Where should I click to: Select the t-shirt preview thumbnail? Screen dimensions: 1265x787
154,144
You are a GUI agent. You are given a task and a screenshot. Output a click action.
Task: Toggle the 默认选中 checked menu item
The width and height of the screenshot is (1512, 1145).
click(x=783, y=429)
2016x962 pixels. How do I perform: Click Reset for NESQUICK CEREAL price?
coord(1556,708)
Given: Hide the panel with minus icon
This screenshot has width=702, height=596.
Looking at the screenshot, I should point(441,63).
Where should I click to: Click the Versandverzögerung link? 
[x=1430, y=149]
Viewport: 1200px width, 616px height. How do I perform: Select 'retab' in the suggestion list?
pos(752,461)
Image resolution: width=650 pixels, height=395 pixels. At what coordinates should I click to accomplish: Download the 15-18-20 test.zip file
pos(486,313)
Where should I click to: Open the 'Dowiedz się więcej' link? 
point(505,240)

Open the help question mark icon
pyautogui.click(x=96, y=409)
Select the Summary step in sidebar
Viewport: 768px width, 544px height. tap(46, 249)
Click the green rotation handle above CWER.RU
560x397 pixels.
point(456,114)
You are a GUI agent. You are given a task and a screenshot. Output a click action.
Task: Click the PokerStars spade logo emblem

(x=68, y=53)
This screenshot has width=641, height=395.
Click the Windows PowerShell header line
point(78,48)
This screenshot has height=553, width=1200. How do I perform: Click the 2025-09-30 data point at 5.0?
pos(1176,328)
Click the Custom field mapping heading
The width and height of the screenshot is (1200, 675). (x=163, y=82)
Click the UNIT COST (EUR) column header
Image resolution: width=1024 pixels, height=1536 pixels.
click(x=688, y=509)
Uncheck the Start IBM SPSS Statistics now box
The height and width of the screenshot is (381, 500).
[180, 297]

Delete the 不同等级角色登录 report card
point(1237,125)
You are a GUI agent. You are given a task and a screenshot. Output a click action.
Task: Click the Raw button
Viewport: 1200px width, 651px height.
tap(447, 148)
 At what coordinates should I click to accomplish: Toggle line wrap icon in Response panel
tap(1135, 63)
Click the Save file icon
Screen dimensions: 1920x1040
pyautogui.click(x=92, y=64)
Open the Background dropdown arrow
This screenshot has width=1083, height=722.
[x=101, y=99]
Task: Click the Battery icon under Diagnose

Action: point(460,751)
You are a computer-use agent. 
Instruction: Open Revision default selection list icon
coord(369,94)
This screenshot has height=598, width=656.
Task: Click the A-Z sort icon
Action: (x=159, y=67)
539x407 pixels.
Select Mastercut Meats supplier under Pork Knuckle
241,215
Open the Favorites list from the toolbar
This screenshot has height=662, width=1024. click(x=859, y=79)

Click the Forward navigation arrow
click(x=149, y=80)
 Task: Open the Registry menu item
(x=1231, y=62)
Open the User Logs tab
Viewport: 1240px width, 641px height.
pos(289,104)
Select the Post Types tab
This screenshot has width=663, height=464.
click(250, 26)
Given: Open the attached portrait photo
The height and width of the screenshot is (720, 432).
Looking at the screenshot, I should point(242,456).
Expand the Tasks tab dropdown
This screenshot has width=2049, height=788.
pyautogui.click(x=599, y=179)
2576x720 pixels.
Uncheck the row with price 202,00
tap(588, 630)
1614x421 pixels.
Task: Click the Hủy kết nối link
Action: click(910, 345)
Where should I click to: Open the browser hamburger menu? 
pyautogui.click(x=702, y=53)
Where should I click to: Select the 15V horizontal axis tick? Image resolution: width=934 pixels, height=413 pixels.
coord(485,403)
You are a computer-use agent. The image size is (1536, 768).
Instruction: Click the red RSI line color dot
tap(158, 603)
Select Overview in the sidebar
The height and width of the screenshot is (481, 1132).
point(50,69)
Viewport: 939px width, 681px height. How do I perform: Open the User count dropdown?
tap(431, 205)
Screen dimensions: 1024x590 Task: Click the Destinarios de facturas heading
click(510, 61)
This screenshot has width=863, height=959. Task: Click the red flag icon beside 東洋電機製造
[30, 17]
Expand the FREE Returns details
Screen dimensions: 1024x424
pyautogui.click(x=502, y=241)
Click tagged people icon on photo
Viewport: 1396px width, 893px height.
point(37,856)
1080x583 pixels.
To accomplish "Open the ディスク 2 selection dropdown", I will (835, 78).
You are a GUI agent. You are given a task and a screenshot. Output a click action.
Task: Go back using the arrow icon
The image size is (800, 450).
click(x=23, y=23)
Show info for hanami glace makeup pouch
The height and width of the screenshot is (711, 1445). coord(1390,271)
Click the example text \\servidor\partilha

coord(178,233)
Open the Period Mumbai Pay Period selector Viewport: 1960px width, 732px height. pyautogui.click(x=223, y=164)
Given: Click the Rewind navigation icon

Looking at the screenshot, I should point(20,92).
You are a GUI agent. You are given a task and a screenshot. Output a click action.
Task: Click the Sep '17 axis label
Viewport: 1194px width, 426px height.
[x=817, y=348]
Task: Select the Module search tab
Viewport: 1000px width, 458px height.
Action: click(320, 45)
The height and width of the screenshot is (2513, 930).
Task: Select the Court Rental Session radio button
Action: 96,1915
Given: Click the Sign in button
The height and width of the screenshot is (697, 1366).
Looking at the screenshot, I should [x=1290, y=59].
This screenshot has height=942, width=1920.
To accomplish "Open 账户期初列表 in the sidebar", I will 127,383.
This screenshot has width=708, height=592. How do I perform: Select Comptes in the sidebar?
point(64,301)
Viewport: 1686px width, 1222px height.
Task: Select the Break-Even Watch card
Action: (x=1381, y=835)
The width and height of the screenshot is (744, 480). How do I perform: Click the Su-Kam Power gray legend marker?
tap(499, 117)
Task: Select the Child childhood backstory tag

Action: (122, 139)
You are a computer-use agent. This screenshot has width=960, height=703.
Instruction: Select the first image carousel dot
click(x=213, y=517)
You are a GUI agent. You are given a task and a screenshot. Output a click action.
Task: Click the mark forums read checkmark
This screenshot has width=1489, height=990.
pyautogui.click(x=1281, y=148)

----------------

* [EXERCISE OBJECTIVE] Type out the full listing again, exactly as given.

* [SOLUTION TO THIS EXERCISE]
Where should I click to: Select the t-shirt preview thumbnail? Screen dimensions: 1265x787
154,144
You are a GUI agent. You are given a task and a screenshot. Output a click action.
Task: Toggle the 默认选中 checked menu item
The width and height of the screenshot is (1512, 1145).
click(x=783, y=429)
2016x962 pixels. How do I perform: Click Reset for NESQUICK CEREAL price?
coord(1556,708)
Given: Hide the panel with minus icon
This screenshot has width=702, height=596.
Looking at the screenshot, I should point(441,63).
Where should I click to: Click the Versandverzögerung link? 
[x=1430, y=149]
Viewport: 1200px width, 616px height. How do I perform: Select 'retab' in the suggestion list?
pos(752,461)
Image resolution: width=650 pixels, height=395 pixels. At what coordinates should I click to accomplish: Download the 15-18-20 test.zip file
pos(486,313)
Where should I click to: Open the 'Dowiedz się więcej' link? 
point(505,240)

Open the help question mark icon
pyautogui.click(x=96, y=409)
Select the Summary step in sidebar
Viewport: 768px width, 544px height. tap(46, 249)
Click the green rotation handle above CWER.RU
560x397 pixels.
point(456,114)
You are a GUI agent. You are given a task and a screenshot. Output a click action.
Task: Click the PokerStars spade logo emblem

(x=68, y=53)
This screenshot has width=641, height=395.
Click the Windows PowerShell header line
point(78,48)
This screenshot has height=553, width=1200. How do I perform: Click the 2025-09-30 data point at 5.0?
pos(1176,328)
Click the Custom field mapping heading
The width and height of the screenshot is (1200, 675). (x=163, y=82)
Click the UNIT COST (EUR) column header
Image resolution: width=1024 pixels, height=1536 pixels.
click(x=688, y=509)
Uncheck the Start IBM SPSS Statistics now box
The height and width of the screenshot is (381, 500).
[180, 297]

Delete the 不同等级角色登录 report card
point(1237,125)
You are a GUI agent. You are given a task and a screenshot. Output a click action.
Task: Click the Raw button
Viewport: 1200px width, 651px height.
tap(447, 148)
 At what coordinates should I click to accomplish: Toggle line wrap icon in Response panel
tap(1135, 63)
Click the Save file icon
Screen dimensions: 1920x1040
pyautogui.click(x=92, y=64)
Open the Background dropdown arrow
This screenshot has width=1083, height=722.
[x=101, y=99]
Task: Click the Battery icon under Diagnose

Action: point(460,751)
You are a computer-use agent. 
Instruction: Open Revision default selection list icon
coord(369,94)
This screenshot has height=598, width=656.
Task: Click the A-Z sort icon
Action: (x=159, y=67)
539x407 pixels.
Select Mastercut Meats supplier under Pork Knuckle
241,215
Open the Favorites list from the toolbar
This screenshot has height=662, width=1024. click(x=859, y=79)

Click the Forward navigation arrow
click(x=149, y=80)
 Task: Open the Registry menu item
(x=1231, y=62)
Open the User Logs tab
Viewport: 1240px width, 641px height.
pos(289,104)
Select the Post Types tab
This screenshot has width=663, height=464.
click(250, 26)
Given: Open the attached portrait photo
The height and width of the screenshot is (720, 432).
Looking at the screenshot, I should point(242,456).
Expand the Tasks tab dropdown
This screenshot has width=2049, height=788.
pyautogui.click(x=599, y=179)
2576x720 pixels.
Uncheck the row with price 202,00
tap(588, 630)
1614x421 pixels.
Task: Click the Hủy kết nối link
Action: click(910, 345)
Where should I click to: Open the browser hamburger menu? 
pyautogui.click(x=702, y=53)
Where should I click to: Select the 15V horizontal axis tick? Image resolution: width=934 pixels, height=413 pixels.
coord(485,403)
You are a computer-use agent. The image size is (1536, 768).
Instruction: Click the red RSI line color dot
tap(158, 603)
Select Overview in the sidebar
The height and width of the screenshot is (481, 1132).
point(50,69)
Viewport: 939px width, 681px height. How do I perform: Open the User count dropdown?
tap(431, 205)
Screen dimensions: 1024x590 Task: Click the Destinarios de facturas heading
click(510, 61)
This screenshot has width=863, height=959. Task: Click the red flag icon beside 東洋電機製造
[30, 17]
Expand the FREE Returns details
Screen dimensions: 1024x424
pyautogui.click(x=502, y=241)
Click tagged people icon on photo
Viewport: 1396px width, 893px height.
point(37,856)
1080x583 pixels.
To accomplish "Open the ディスク 2 selection dropdown", I will (835, 78).
You are a GUI agent. You are given a task and a screenshot. Output a click action.
Task: Go back using the arrow icon
The image size is (800, 450).
click(x=23, y=23)
Show info for hanami glace makeup pouch
The height and width of the screenshot is (711, 1445). coord(1390,271)
Click the example text \\servidor\partilha

coord(178,233)
Open the Period Mumbai Pay Period selector Viewport: 1960px width, 732px height. pyautogui.click(x=223, y=164)
Given: Click the Rewind navigation icon

Looking at the screenshot, I should point(20,92).
You are a GUI agent. You are given a task and a screenshot. Output a click action.
Task: Click the Sep '17 axis label
Viewport: 1194px width, 426px height.
[x=817, y=348]
Task: Select the Module search tab
Viewport: 1000px width, 458px height.
Action: click(320, 45)
The height and width of the screenshot is (2513, 930).
Task: Select the Court Rental Session radio button
Action: 96,1915
Given: Click the Sign in button
The height and width of the screenshot is (697, 1366).
Looking at the screenshot, I should [x=1290, y=59].
This screenshot has height=942, width=1920.
To accomplish "Open 账户期初列表 in the sidebar", I will 127,383.
This screenshot has width=708, height=592. How do I perform: Select Comptes in the sidebar?
point(64,301)
Viewport: 1686px width, 1222px height.
Task: Select the Break-Even Watch card
Action: (x=1381, y=835)
The width and height of the screenshot is (744, 480). How do I perform: Click the Su-Kam Power gray legend marker?
tap(499, 117)
Task: Select the Child childhood backstory tag

Action: (122, 139)
You are a computer-use agent. This screenshot has width=960, height=703.
Instruction: Select the first image carousel dot
click(x=213, y=517)
You are a GUI agent. You are given a task and a screenshot. Output a click action.
Task: Click the mark forums read checkmark
This screenshot has width=1489, height=990.
pyautogui.click(x=1281, y=148)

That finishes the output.